TASK INSTRUCTIONS: Transcribe the passage of the text on sprinter Morolake Akinosun, starting with "Only one other" and going on through "Yeah, that Joyner-Kersee.".

TEXT PASSAGE:

═══

- Akinosun is the reigning three-time Big 12 100-meter and 200-meter champion, is a relays star, and has her sights set on the NCAA outdoor championships.
- She's one of only two women (UCLA's Jackie Joyner-Kersee) to point in four events at two straight NCAA championships.
- Akinosun is a native Nigerian, and her last name translates to "This is mine to treasure."
Morolake Akinosun is the most famous athlete on the Texas campus.
Or should be.
She’s not the quarterback for Charlie Strong’s football team. Or Isaiah Taylor’s successor at point guard. She’s not Big 12 tennis player of the year Breaunna Addison.
She’s all of that and more.
The vivacious, 22-year-old sprinter on the Texas women’s track team with a light-up-a-room smile has her eye on history, starting Thursday in Lawrence, Kan, at the NCAA West Regional. As the reigning three-time Big 12 100-meter and 200-meter champion and relays star, she is poised to advance to the NCAA championships in Eugene, Ore., in June where she has a chance to become the first female to ever score points in four different events in three consecutive national championship meets.
Only one other woman has duplicated Akinosun’s back-to-back feat. That’d be UCLA’s Jackie Joyner-Kersee, who was only named the greatest female athlete of the last century by “Sports Illustrated for Women” after winning six Olympic medals, three of them gold. Yeah, that Joyner-Kersee.
And Morolake (pronounced Mor-le-kay) is in the conversation.

═══

Dataset entries:

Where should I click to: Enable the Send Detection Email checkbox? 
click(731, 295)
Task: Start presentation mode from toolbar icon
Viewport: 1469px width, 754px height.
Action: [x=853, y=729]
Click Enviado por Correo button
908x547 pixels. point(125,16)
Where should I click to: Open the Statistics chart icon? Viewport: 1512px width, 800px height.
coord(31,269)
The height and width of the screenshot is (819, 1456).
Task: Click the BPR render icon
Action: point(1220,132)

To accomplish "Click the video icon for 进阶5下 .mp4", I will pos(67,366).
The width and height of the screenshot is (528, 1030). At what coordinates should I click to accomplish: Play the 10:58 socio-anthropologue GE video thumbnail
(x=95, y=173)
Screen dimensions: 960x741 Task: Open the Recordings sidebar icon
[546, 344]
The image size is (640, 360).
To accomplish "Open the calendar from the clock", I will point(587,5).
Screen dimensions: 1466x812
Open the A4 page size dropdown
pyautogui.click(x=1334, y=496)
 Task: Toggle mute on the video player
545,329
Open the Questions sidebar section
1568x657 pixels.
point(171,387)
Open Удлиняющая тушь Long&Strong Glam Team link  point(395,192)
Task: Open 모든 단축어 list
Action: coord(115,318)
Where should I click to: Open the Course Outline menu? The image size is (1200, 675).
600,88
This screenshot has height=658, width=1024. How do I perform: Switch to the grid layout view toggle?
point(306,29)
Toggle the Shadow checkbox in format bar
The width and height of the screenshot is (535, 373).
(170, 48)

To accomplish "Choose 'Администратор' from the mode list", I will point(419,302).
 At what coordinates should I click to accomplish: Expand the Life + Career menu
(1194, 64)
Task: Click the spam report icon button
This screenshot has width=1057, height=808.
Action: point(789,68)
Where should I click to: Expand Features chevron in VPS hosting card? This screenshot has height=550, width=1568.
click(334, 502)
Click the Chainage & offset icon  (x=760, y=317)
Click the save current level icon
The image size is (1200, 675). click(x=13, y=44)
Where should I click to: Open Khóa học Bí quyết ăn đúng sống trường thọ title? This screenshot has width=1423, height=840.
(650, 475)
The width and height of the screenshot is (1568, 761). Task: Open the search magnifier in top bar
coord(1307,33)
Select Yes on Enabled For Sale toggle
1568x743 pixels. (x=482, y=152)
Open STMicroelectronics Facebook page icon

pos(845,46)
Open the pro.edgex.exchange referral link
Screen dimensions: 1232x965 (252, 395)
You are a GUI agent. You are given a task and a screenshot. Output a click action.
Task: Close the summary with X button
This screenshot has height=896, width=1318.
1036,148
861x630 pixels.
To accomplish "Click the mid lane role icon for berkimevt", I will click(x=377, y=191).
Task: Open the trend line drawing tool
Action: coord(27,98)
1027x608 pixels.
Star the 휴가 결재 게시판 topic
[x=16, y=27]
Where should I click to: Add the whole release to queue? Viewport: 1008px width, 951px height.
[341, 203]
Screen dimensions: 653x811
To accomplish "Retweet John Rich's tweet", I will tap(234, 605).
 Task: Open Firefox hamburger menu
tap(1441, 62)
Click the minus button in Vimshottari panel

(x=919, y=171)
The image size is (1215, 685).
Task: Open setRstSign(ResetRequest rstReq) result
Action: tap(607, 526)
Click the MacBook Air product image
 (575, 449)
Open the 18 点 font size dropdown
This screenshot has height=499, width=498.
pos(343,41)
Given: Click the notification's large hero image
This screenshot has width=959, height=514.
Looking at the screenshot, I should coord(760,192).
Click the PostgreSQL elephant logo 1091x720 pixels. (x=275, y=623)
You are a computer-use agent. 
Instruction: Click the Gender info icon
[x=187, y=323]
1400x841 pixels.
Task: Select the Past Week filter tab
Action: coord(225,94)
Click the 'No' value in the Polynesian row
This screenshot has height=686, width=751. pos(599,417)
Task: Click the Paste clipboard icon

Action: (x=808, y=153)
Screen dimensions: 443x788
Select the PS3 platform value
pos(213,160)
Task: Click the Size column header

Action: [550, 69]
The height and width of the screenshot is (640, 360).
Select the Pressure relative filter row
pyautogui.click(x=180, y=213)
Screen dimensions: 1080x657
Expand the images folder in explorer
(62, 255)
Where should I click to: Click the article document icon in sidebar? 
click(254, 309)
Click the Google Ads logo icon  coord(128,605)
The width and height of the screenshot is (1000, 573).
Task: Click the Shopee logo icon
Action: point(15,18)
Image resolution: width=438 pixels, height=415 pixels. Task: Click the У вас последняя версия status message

═══

WRITTEN REPLY:
Only one other woman has duplicated Akinosun’s back-to-back feat. That’d be UCLA’s Jackie Joyner-Kersee, who was only named the greatest female athlete of the last century by “Sports Illustrated for Women” after winning six Olympic medals, three of them gold. Yeah, that Joyner-Kersee.